Technical Information (Quick Facts)
- Song: The Key
- Artist: David Burt, Kath Gotts
- Featured: Jim Fenner, with scene ties to Shell Dockley and Rachel Hicks
- Composer: Kath Gotts
- Producer: First Night Records release credit is clear, but a track-level producer credit was not reliably surfaced in the sources checked
- Release Date: February 25, 2008
- Genre: Musical theatre, soundtrack, villain song
- Instruments: Stage-band arrangement, male lead vocal
- Label: First Night Records
- Mood: Sinister, controlled, threatening, theatrical
- Length: 5:50
- Track #: 7
- Language: English
- Album: Bad Girls the Musical (Original London Cast Recording)
- Music style: British stage villain number with dark dramatic drive
- Poetic meter: Flexible stress rhythm with speech-led menace
Frequently Asked Questions
- Who sings "The Key" on the 2008 cast recording?
- The track is credited to David Burt and Kath Gotts. In the show, it is Jim Fenner's major solo in Act I.
- Where does the song appear in the musical?
- It appears late in Act I, after Yvonne Atkins' arrival sequence and before "That's the Way It Is."
- What is the song about?
- It is about institutional access and sexual predation. Fenner uses his authority and after-hours access to enter inmates' cells and abuse that power.
- Why is the title so important?
- Because the key is both a real object and the whole point of the song. It represents entry, privilege, and the prison system's willingness to trust the wrong man.
- Is "The Key" the darkest song in the show?
- Many reviewers and directors treat it that way. It is certainly one of the darkest moments in the score because it turns threat into direct action.
- Which characters are tied to the scene?
- Jim Fenner leads the number, but Shell Dockley and Rachel Hicks are central to the scene's consequences.
- How long is the cast-recording version?
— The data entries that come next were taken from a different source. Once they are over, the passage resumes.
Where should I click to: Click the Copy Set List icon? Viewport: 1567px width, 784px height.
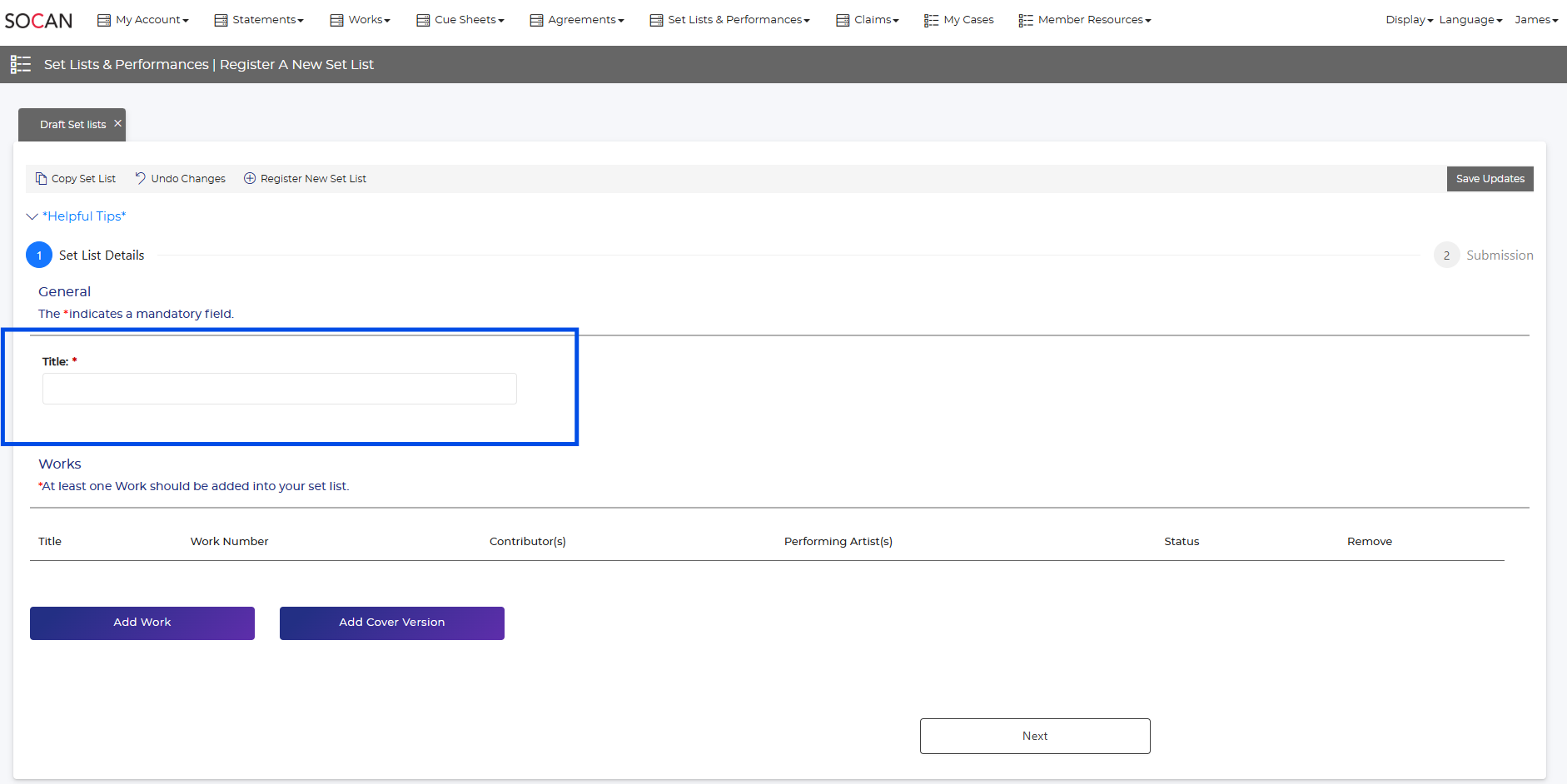point(41,179)
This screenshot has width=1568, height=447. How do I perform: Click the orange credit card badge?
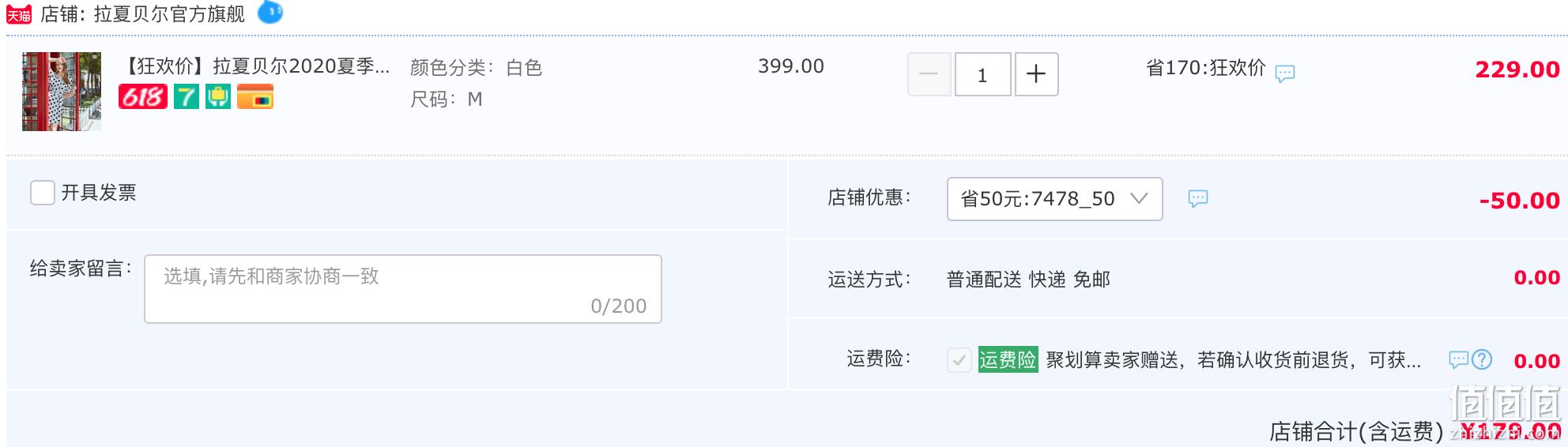click(x=255, y=96)
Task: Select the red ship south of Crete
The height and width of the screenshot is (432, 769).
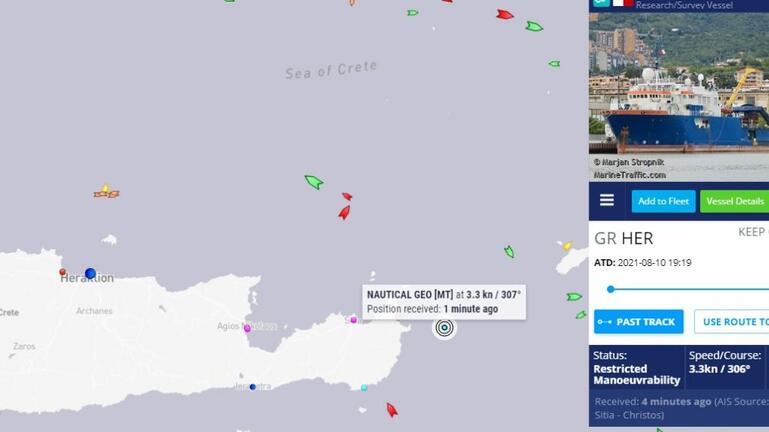Action: pos(391,410)
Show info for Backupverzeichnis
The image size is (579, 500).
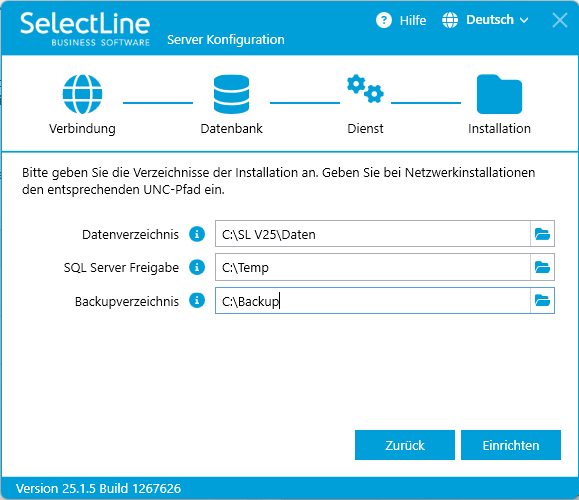click(197, 301)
- The Original London Cast Recording lists the track at 5 minutes and 50 seconds, with some services rounding slightly differently.
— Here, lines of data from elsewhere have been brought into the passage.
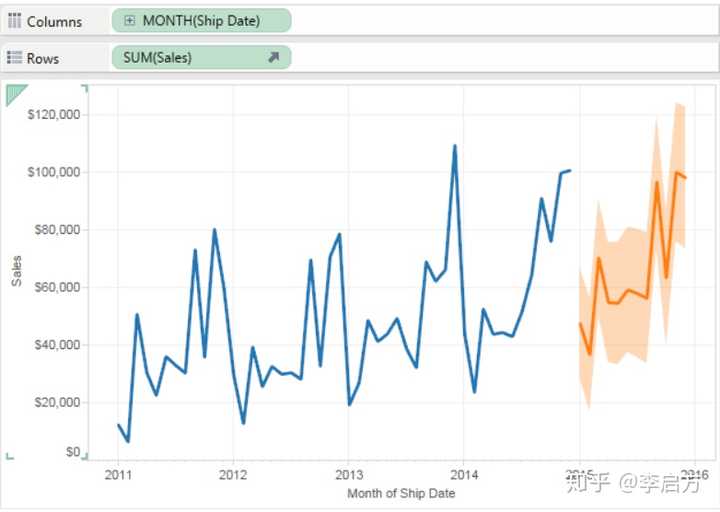
Task: Click the vertical Sales axis title
Action: click(17, 270)
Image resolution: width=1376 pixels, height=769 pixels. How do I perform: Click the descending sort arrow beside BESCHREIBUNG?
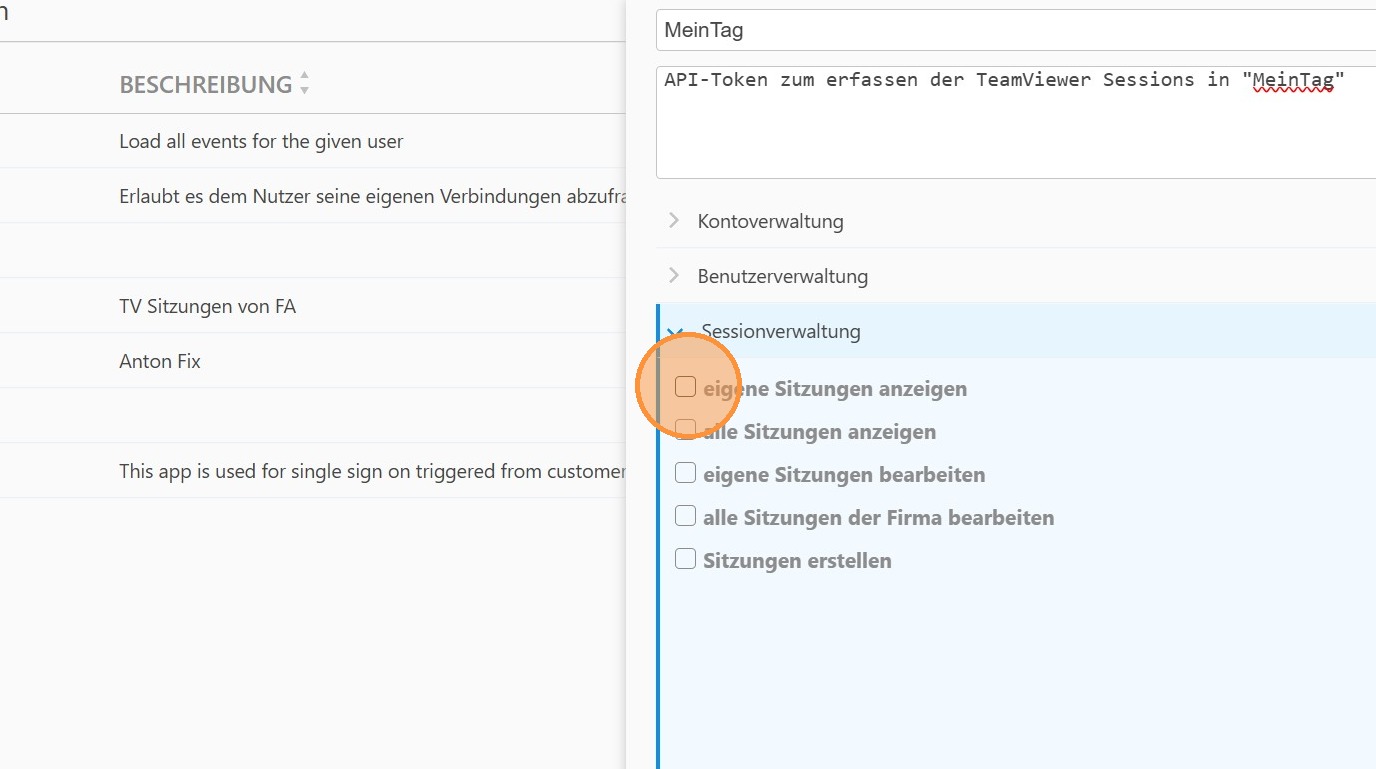click(x=304, y=90)
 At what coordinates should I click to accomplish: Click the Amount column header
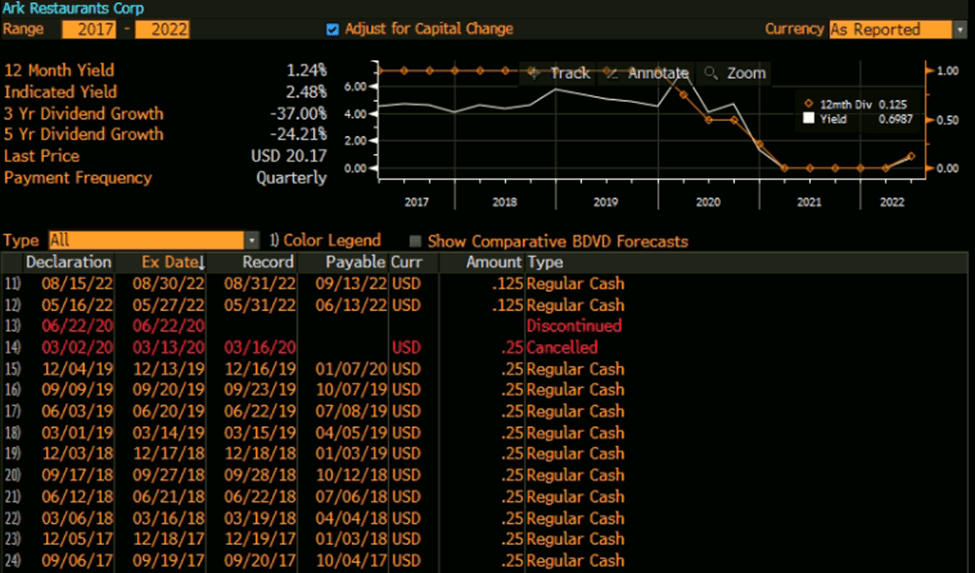click(493, 262)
- What style is the number written in?
- It is a stage villain song with speech-led phrasing, dark dramatic pacing, and a controlled rather than flashy tone.
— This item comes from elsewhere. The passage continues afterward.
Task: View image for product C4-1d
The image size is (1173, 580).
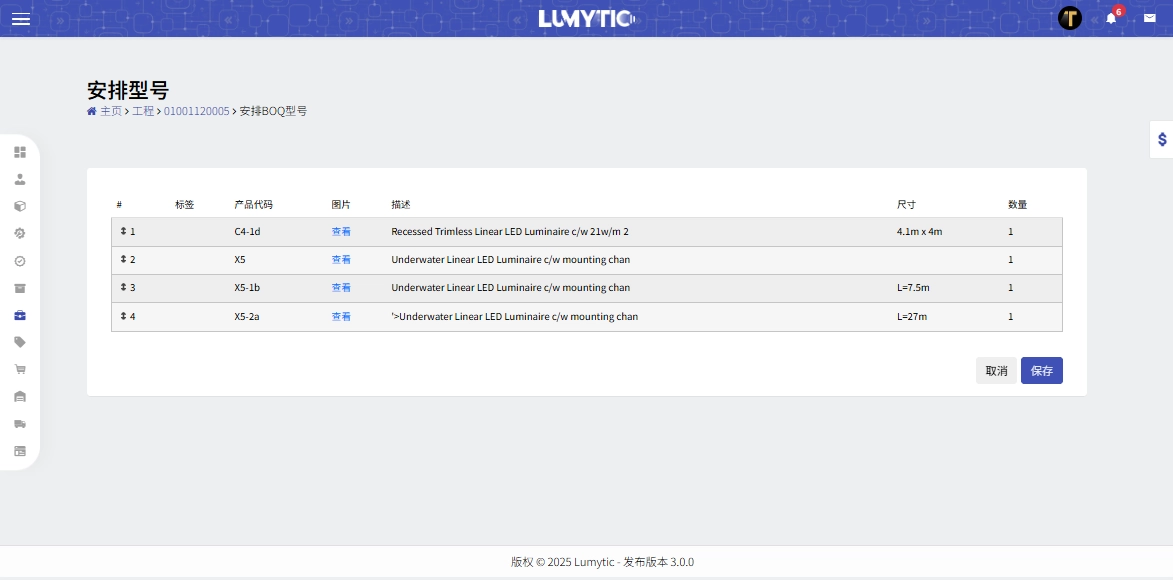Action: point(341,231)
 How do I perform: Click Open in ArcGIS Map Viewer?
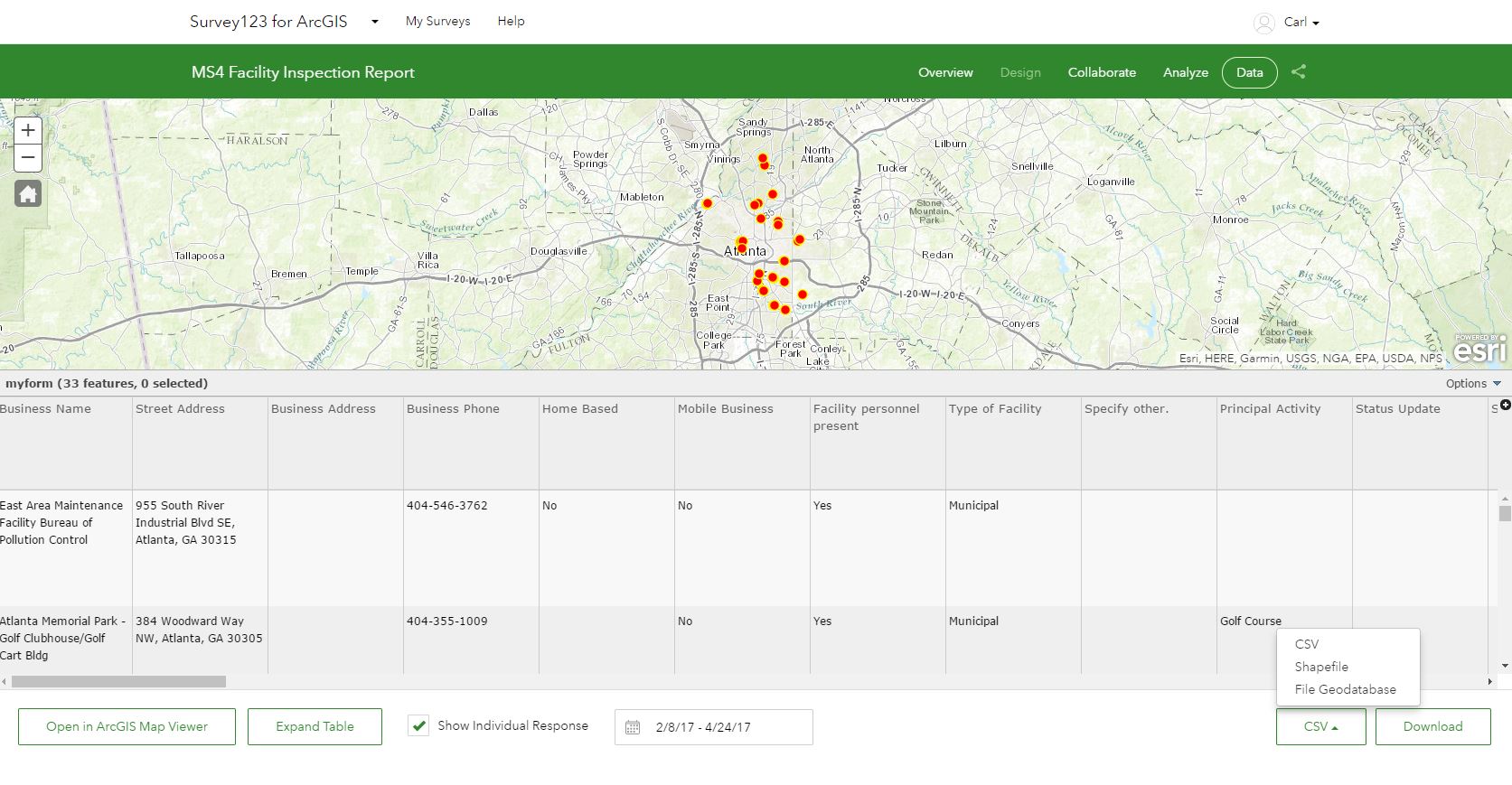coord(127,726)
- Does the song move the plot?
- Yes. It is one of the score's major hinge points because it leads directly to Rachel Hicks' death and the riot that closes Act I.
- Did "The Key" chart as a single?
- No reliable standalone chart history surfaced in the sources checked. Its footprint belongs to the cast album and the stage production.
Additional Info
- The final Garrick song list places "The Key" as Act I, song seven, immediately before the protest number "That's the Way It Is."
- Streaming and retail metadata consistently credit David Burt as the lead voice on the track, which aligns with the song's identity as Fenner's solo showcase.
- StageAgent's song list simplifies the casting to "Jim," while the fuller show synopsis makes clear that Shell and Rachel are tied directly to the scene's violence.
- A 2016 director interview called "The Key" the most challenging number in the show to stage because it is the darkest moment of the piece.
Key Contributors
| Entity | Type | Relationship |
|---|---|---|
| Kath Gotts | Person | Kath Gotts wrote the music and lyrics and is credited on the track. |
| David Burt | Person | David Burt sings on the cast recording and performs Jim Fenner in the West End production. |
| Maureen Chadwick | Person | Maureen Chadwick co-wrote the musical's book and co-created the source television drama. |
| Ann McManus | Person | Ann McManus co-wrote the musical's book and co-created the source television drama. |
| Jim Fenner | Character | Jim Fenner is the central voice and threat inside the number. |
| Rachel Hicks | Character | Rachel Hicks is one of the women harmed by the events tied to the song. |
| Shell Dockley | Character | Shell Dockley is also directly tied to the song's assault sequence. |
| Bad Girls: The Musical | Work | The song appears in Act I of the stage musical. |
| First Night Records | Organization | First Night Records released the Original London Cast Recording. |
Sources
Data verified via Qobuz, Apple Music, Spotify, and YouTube topic metadata for the 2008 cast album, plus published synopsis pages, West End song lists, review coverage, and a director interview discussing the staging and dramatic weight of "The Key."